This is nice and neutral,  but it reward people for just hanging around longer.

Sharing the wealth

If we pay effort and mastery, not output or value, how do we deal with success?

Deming said don’t. But I believe in sharing the wealth, and in celebrating success.  Just don’t attribute success to an individual.  So “pay the team”.

Personally, I’d share a bonus across the whole company, not a team, proportional to base salary.  Which still leaves us with the problem of setting the base salary.

Leave it to the individual

Which brings us back to perhaps the easiest answer: leave it up to the individual.

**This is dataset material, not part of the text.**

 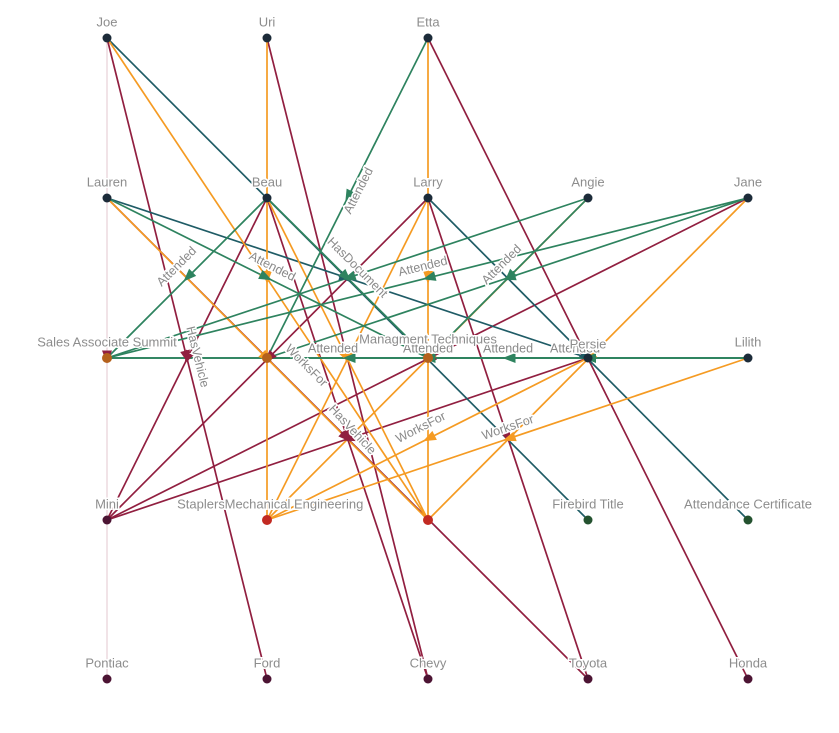 I want to click on node-beau, so click(x=267, y=198).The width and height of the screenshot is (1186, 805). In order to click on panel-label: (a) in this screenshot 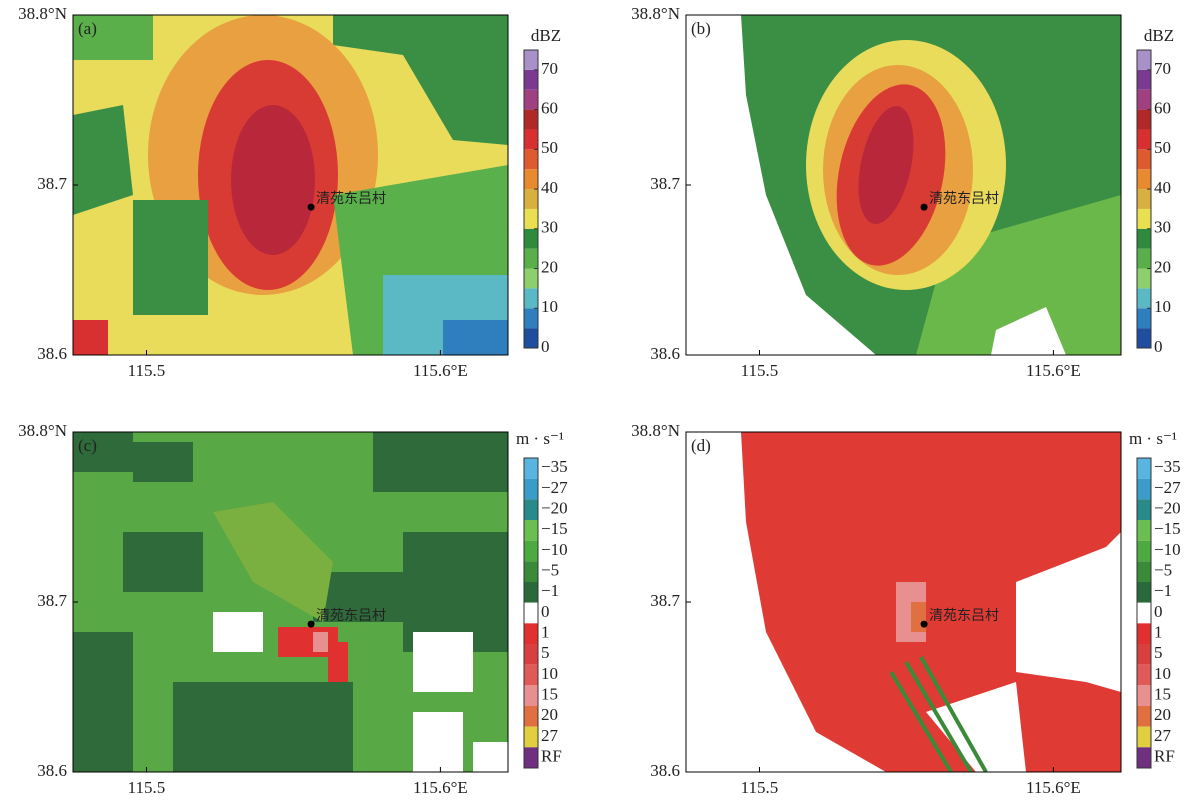, I will do `click(88, 28)`.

Nobody knows how someone has performed better than the person themself does. I’ve been trying to put my finger on the cause of my discomfort with measuring people. I think I’m closer. People are complex systems. There is no clear causality, and all results are the product of the interplay of myriad factors. So a few distilled numbers always seem to me to be overly simplistic, not really informative of the actual situation, and always unfair. I’m coming to the conclusion that the only fair and reasonable way to understand a fellow human, or their work, is subjectively.

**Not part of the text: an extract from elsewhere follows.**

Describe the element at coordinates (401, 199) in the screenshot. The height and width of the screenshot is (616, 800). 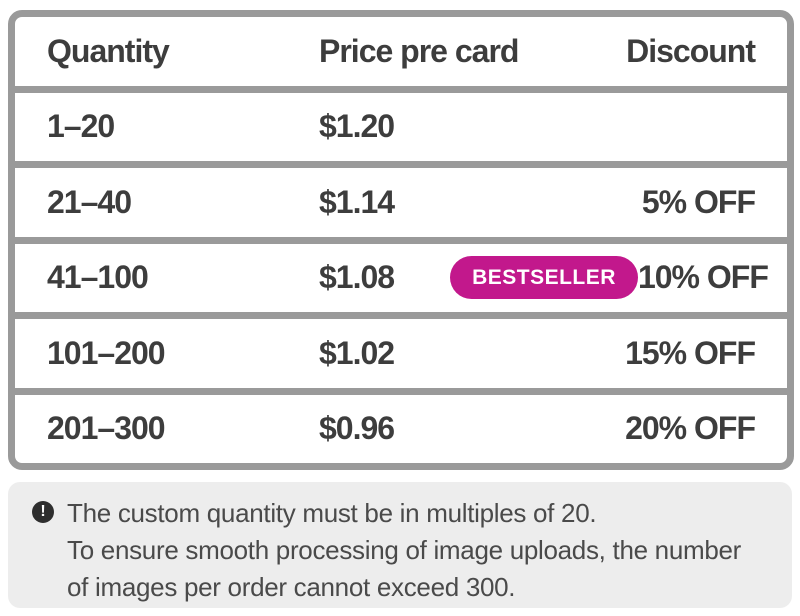
I see `table-row: 21–40 $1.14 5% OFF` at that location.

More than that, the best person to make that assessment is the individual. Next best are those who work with them closely.  Nobody can assess another human accurately: we have our own biases, and we have a very limited view of their activity. Our feedback it useful to help them, but the individual should build the picture.  Please, please don’t provide such feedback in performance reviews.

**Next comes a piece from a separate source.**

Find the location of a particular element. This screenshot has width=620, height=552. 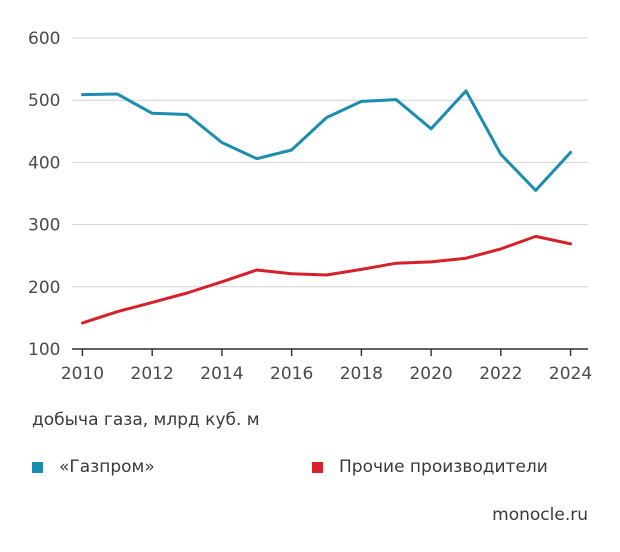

Numbers based systems don’t work, nor do the opinions of managers away from the daily work.

So let people set their own pay. Make it fully transparent, and invite the scrutiny and feedback of their peers and managers. Have a system for dealing with dysfunctional exceptions.

Dealing with selfishness

Undoubtedly, some people will claim more than is right.  They may genuinely have a disproportionate view of themself, or they may try to take more than is fair.

We can deal with this in a number of ways, but first we must note that behavioral deviance (of any kind) should be dealt with outside the normal process flows, not by burdening the work with extra controls, regulations, and approvals, to punish everyone for the sins of a few.  The better your culture, the less of them you will have.  We can:

  • create a peer expectation of empathy, collaboration, ethics and morality.
  • provide better feedback to calibrate their self-assessment.
  • have more team open discussions where behaviour can be called out, preferably in a non-violent, open way.
  • deal with the sources of deviance – most are outside the individual.
  • provide channels for staff to confidentially escalate concerns.
  • ensure people managers front up the hard aspects of their job and don’t evade necessary confrontation.

Pay more

Of course base salaries will generally be higher, because most HR departments and employing managers screw people down to the minimum they will accept, not pay the maximum the organisation can afford.  You want to retain staff? Pay them more.  So you will need more money for payroll. Get it from reduced recruiting and onboarding costs, and increased productivity.

 

This may not work in existing organisations that have a lot of cultural debt: resentment, cynicism, bad ethics. But it might. It is certainly worth considering in healthier cultures.